On August 3, 2013, Ortman announced her candidacy in the 2014 United States Senate election in Minnesota. Ortman was endorsed by Sarah Palin, the former governor of Alaska, in March 2014.
She was eliminated at the May Convention in the 5th round of voting by delegates, with 19.97% of the votes, falling just 1 vote shy of the 20% needed to advance to the 6th round.

==Other==
She has been a director on the Southwest Transportation Coalition since 2001. She was the chair of the Instate Compact on Sentencing, and a member of the Minnesota Compensation Council.

On February 21, 2008, Ortman requested that the Subcommittee on ethics determine whether she had a conflict of interest as chief author of two bills, SF294 and SF2984, due to her employment as the Finance Director in the Office of the Hennepin County Sheriff.

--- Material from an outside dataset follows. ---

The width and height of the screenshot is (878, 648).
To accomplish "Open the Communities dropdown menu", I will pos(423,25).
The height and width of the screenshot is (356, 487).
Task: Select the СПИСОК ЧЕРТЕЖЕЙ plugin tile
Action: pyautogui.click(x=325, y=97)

The Subcommittee considered the issue on March 6, 2008, and concluded that she did not have a conflict of interest as the chief author of either of the two bills.

In 2019, Ortman began working for Polk County Sheriff Grady Judd.

As of 2026, Ortman is a managing partner of Public Safety Strategies Group which promotes Flock Safety surveillance technology and encourages cities and jurisdictions to pursue contracts with Flock.

==Personal life==
Ortman is Catholic. She married Ray Ortman in 1989. They have four children. In 2019, Ortman moved to Florida.